En febrero de 1807 (debido a su prestigio, pero de manera imprevista) se convirtió en el primero de los Regimientos españoles que recibió -a través del capitán general de Galicia, Francisco Taranco– la orden secreta de salida inmediata con dirección a Coruña, pertrechados para un largo viaje. Desde allí, con el restante contingente militar gallego, partió hacia Hamburgo (Alemania) el 28 de marzo, para confluir con la flor y nata del Ejército regular español en una importante misión napoleónica de control de fronteras en los Mares del Norte de Europa, bajo el mando de otro personaje excepcional de nuestra Atlántica Memoria audiovisual: Pedro Caro Sureda, marqués de La Romana. Y esa orden secreta, fue la razón del aplazamiento sine die de la boda y de la paradoja a la que nos referíamos.

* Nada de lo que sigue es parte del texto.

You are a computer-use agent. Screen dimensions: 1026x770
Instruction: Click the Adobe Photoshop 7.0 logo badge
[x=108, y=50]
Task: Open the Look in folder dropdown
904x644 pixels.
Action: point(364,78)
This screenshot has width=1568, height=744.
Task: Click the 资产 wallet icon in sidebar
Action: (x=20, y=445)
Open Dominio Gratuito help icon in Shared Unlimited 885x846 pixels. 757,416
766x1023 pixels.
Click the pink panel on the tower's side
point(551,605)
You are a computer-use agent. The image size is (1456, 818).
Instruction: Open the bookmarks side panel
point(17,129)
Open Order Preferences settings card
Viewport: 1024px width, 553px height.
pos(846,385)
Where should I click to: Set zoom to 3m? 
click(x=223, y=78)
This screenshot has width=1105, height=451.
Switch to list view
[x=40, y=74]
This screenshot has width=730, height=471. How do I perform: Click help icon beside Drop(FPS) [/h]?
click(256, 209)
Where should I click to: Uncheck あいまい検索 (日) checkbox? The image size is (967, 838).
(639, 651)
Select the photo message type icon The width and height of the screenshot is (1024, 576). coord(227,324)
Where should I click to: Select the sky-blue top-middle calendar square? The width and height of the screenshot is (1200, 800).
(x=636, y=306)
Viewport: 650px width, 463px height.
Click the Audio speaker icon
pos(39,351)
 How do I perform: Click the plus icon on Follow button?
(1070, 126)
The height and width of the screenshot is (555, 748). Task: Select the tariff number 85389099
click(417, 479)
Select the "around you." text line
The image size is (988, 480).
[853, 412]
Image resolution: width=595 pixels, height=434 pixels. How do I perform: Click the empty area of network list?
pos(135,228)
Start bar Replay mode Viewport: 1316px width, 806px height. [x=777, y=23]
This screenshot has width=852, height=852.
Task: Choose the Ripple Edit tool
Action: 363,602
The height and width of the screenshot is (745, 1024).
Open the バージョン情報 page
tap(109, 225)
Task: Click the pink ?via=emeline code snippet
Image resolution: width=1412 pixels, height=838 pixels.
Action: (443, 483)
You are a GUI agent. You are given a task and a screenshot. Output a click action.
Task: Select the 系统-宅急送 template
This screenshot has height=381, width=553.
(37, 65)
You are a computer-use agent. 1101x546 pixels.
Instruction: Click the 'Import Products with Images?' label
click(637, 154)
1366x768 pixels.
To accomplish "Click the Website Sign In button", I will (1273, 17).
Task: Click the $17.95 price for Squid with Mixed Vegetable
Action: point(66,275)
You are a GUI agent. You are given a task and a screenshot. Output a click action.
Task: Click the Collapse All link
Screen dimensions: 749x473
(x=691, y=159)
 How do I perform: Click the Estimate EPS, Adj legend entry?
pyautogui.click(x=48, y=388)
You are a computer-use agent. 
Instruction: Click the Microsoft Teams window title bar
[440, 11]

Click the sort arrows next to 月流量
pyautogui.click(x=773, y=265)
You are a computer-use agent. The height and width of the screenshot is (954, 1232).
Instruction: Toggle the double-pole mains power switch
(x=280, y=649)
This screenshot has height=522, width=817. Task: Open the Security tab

El conde de San Román no tardará mucho en convertirse en lugarteniente del mismísimo marqués de La Romana y –como “comandante general interino”, por el viaje de aquél a Londres- en protagonista de una de las acciones más espectaculares de la Historia de todas-las-guerras: el abandono de la misión napoleónica aludida y el retorno de los Mares del Norte en buques británicos, para luchar contra la ocupación napoleónica de España y Portugal.
Sus dos hermanos pudieron hacerlo, pero San Román, como tantos otros integrantes de La Princesa, nunca pudo volver a Pontevedra, porque -tras caer herido de muerte en la sanguinaria batalla de Espinosa de los Monteros- vivió un calvario inenarrable hasta morir en el pueblo de Suco, en cuya iglesia fue enterrado (noviembre, 1808).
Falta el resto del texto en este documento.